Majid, on the right, tasting the local prickly pear cactus honey, good for medicinal purposes.
I was recently asked what the most important requirement is when starting a philanthropic business in a third-world country. The first thing that came to mind was having a trusted advisor and guide who knows and lives in the country. For me, this person is Majid Alaoui.
Majid was the person who introduced me to argan oil as my guide during my first trip through Morocco in 2007, when I was searching for something to replace my cosmetics which had been confiscated on the flight over. When I decided to create Kahina, I contacted Majid to ask him to send me some bulk argan oil, and then asked him to be my guide through the south while identifying Kahina’s argan suppliers. Kahina has come a long way since then, but Majid has been a constant by my side in Morocco helping me locate argan cooperatives, communicate with his fellow Moroccans, and navigate the tricky cultural waters of an American woman doing business there.
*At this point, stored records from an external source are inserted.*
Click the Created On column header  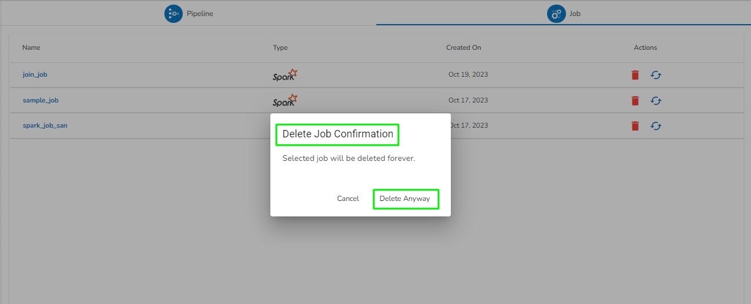coord(463,48)
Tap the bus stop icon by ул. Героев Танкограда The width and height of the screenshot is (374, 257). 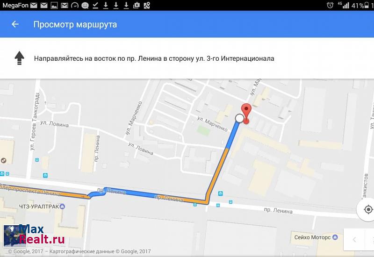(x=37, y=160)
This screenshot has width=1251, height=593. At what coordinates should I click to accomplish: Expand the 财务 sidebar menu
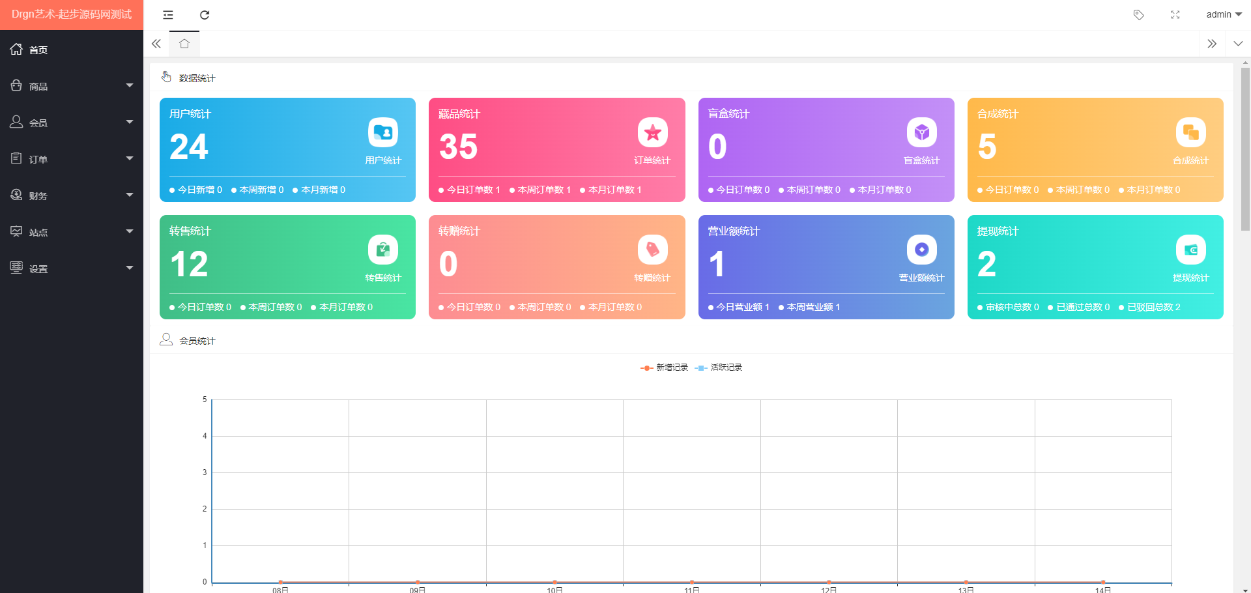[x=72, y=195]
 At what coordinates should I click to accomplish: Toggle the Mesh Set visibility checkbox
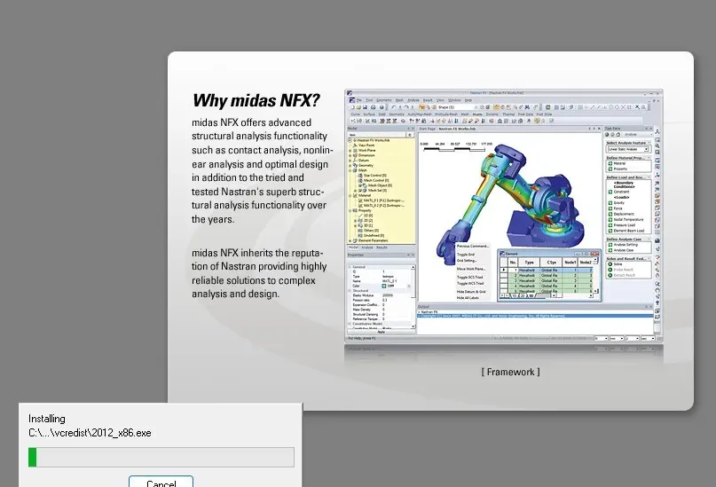tap(360, 191)
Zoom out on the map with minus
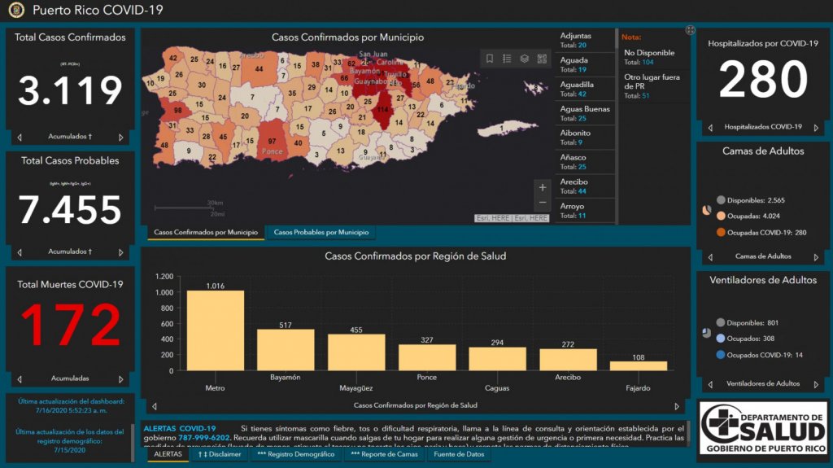Image resolution: width=833 pixels, height=468 pixels. pyautogui.click(x=543, y=203)
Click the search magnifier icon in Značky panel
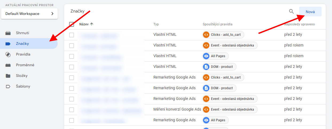This screenshot has width=332, height=129. [291, 11]

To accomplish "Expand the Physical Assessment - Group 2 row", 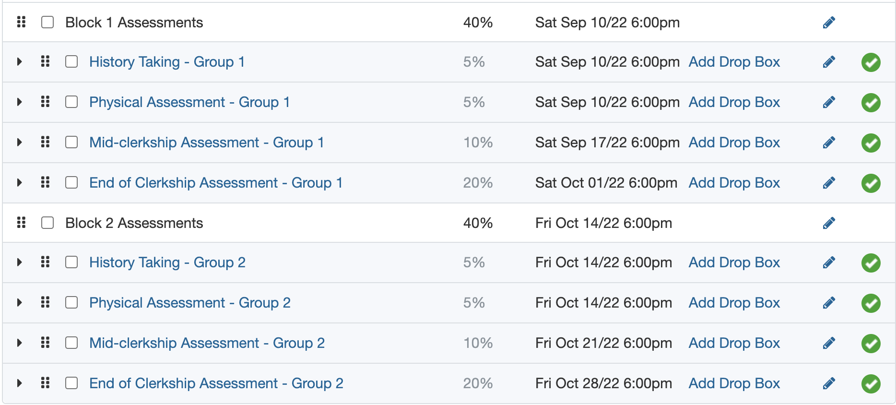I will click(x=19, y=303).
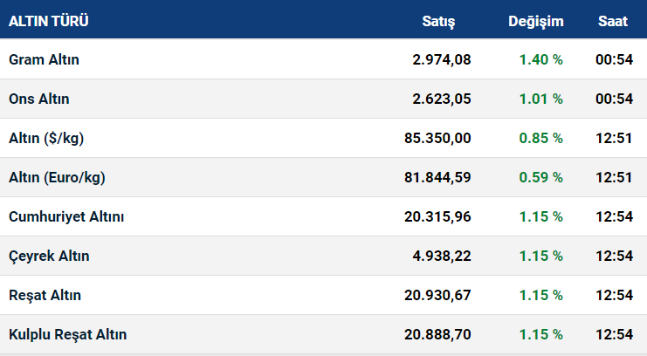Open Cumhuriyet Altını details
This screenshot has width=647, height=356.
click(x=66, y=217)
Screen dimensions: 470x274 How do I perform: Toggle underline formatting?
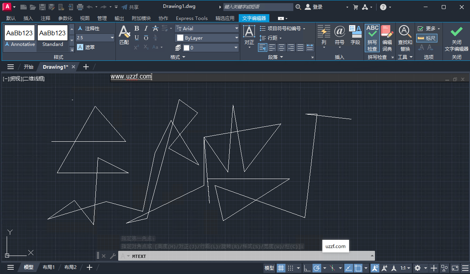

He has also allowed me to travel not as a tourist, but as a local, eating the best street food, obtaining the best quality at fair prices in the souks, and discovering places otherwise kept from tourists.
Having been raised on a farm in the North of Morocco, Majid is also well-versed in traditional remedies, most passed down from him Mother, and knows where to find the best regional products and ingredients.
Here are a few of Majid’s traditional remedies:
For back pain, place crushed cooked potatoes on area.
To stop gas and bloating, drink a cup of hot water with cinnamon after eating.
To lose weight, drink hot water with a spoonful of apple vinegar.
Drink grape juice or raisin juice for antiaging.